Pull out every line of the data below that contains the string "height", copying each such line in full.
··· INPUT MATERIAL
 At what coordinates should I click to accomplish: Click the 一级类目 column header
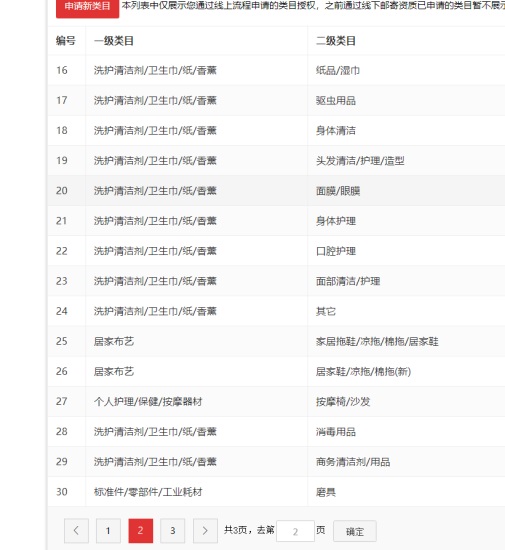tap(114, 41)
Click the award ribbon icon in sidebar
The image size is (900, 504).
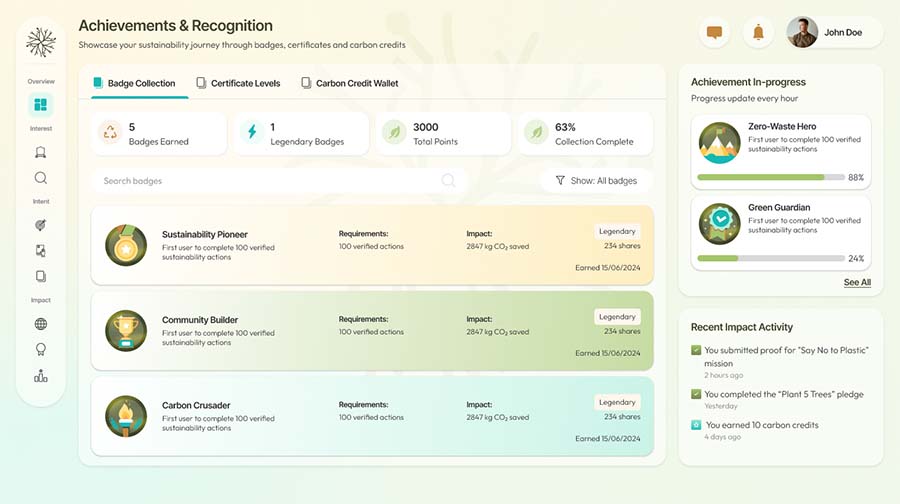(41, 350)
······
··· INPUT MATERIAL
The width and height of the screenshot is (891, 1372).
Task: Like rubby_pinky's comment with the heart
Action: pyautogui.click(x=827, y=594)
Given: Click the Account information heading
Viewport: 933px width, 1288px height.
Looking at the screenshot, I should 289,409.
······
_RESULT BELOW_
The width and height of the screenshot is (891, 1372).
Viewport: 933px width, 1288px height.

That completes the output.